* [ACTIVITY]: Pick up the article below on source control and Continuous Delivery after its last sentence, and keep writing it.

* [EXCERPT]:
┄┄┄┄┄┄┄┄┄┄┄┄┄┄┄┄┄┄┄┄
You’re a big company, and you want to do what Google do for DevOps in order to get to Continuous Delivery (CD)? Beware the price of admission.
In this article, I’m going to outline the importance or addressing your company’s source-control use before diving too far into CD. Specifically, I’m suggesting that you should decide whether your enterprise should do Trunk Based Development (TBD) in one big trunk or not. I’m going to do that by first describing an entry-level DevOps that can facilitate an entry level CD, and then Google’s gold-standard DevOps.
Maybe you have thousands of source-control repositories, with differing branching models. Understand that Google built a system that allows them to centrally analyze source and commits to make intelligent technical, funding and resourcing decisions. I think of it as layer-cake, with each layer building on the one below it, like so:
Getting to CD nirvana is not easy, and you’re going to get fantastic value reading the Continuous Delivery book ($38). But if you’ve not read that book yet, gross misunderstandings and oversimplifications of what the price of admission is to truly be CD, can happen (a Ross Pettit quote)
┄┄┄┄┄┄┄┄┄┄┄┄┄┄┄┄┄┄┄┄
* [DATA PROVIDED]:
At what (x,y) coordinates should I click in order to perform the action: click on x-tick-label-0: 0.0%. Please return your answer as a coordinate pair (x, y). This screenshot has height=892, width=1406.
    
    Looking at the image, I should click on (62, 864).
┄┄┄┄┄┄┄┄┄┄┄┄┄┄┄┄┄┄┄┄
* [OUTPUT BELOW]:
Today’s entry-level DevOps
I’m going to outline a baseline for DevOps infrastructure and related habits in 2014. Many larger enterprise developer teams should:
- have development infrastructure a foundation that’s very solid. The trunk in single source-control tool, perhaps. Trunk as in TBD
- have rules that cover standards, policing of those standards through ‘continuous review’, which languages are approved for which targets, build technologies, good test automation, libraries, frameworks, techniques, methodologies IDEs and so forth
- have some reuse of code within the company, somehow
- also have a Continuous Integration (CI) daemon that can keep up with the commits made, maybe by batching commits
- do some form of Infrastructure as Code allowing a continually improving and repeatable development infrastructure
- be using a tracker for issues and back-log management (Agile preferably) instead of MS Project, Excel, etc
- have something like a wiki for documentation
Even if we had nothing other than this, and discipline/rigor amongst developers, we might be able to stay in control of all IT assets developed in-house. What I outline was starting to become regular by 2005, and is normal now.
Despite the safety of the Continuous Integration daemon, trust comes in to play here. You’re going to trust all participants to do everything right.
Pushing DevOps to Google’s level
Google had pressed the DevOps turbo button. Far beyond that entry-level above. They are perhaps the “high bar” anywhere in the industry. Revisiting the ‘should’ statements in the section above, Google:
- uses Perforce in a big-ass trunk configuration for everything (except Android source that makes it into OpenSource-land after a delay)
- has extreme reuse of code, at the source level mostly
- made the ‘Mondrian’ continuous review system, to police commit activity (it is not built in to Perforce)
- pushes QA automation to be a side function of regular development – no “over the fence” for them
Google are doing “Trust but verify”. They also have:
Scaled build services
Most companies would use Jenkins or similar, but Google’s Continuous Integration (CI) is self-built and predates Jenkins/Hudson. Google’s CI tests each commit (not batches of commits). It also tests changes as they are merely candidates for commit – donating results to the Mondrian code-review tool. Developers initiate this automatically as they prepare a commit for review. This is an elastic internal cloud.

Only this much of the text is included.